Le Cri de la chair de José Benazeraf (1962)

On peut évoquer le cas de José Benazeraf, surnommé le Godard du porno ?

Christophe Bier : José Benazeraf aimait bien provoquer. Mais derrière la provocation, il y avait parfois des choses assez étonnantes. Il aimait bien parsemer ses films de discours politiques, de références philosophiques où il parle de Bernard-Henri Levy dans Hurlements d’extase (1979). Il bousculait les conventions. Il faisait déjà ça dans les années 1960 avec ses films érotiques.

[Pierre Reinhard revient et la discussion revient sur l’aspect social des films pornographiques]

Christophe Bier : Dans les années 1980, on trouve beaucoup de road movies avec des gens paumés, qui reflètent les problèmes sociétaux de l’époque. Le porno n’est pas confiné dans une bulle, ou alors dans la bulle du gonzo, entre quatre murs. Et encore, même là, je pense qu’on pourrait déceler des indices sociologiques.

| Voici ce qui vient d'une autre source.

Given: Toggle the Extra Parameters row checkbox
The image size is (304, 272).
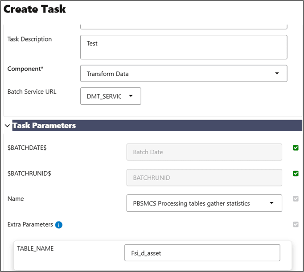Looking at the screenshot, I should click(x=296, y=224).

Pierre Reinhard : Je viens de tourner deux films. Dans le premier, le gars sort de prison, il fait de l’auto-stop et débarque à Guiberville, dans la Manche pour chercher du boulot. J’aime bien l’ascension sociale, c’est un peu rêve. Le second film parle d’une fille dont le père meurt. Sa demi-sœur veut absolument vendre la maison familiale mais la fille refuse. Son copain qui est palefrenier lui dit : « ma grande si tu veux garder quelque chose, il faut que tu travailles ». Donc, elle cherche du boulot et travaille dans un salon de coiffure. Finalement, elle apprend qu’elle hérite d’un empire comme l’Oréal. J’aime bien ce côté conte de fées.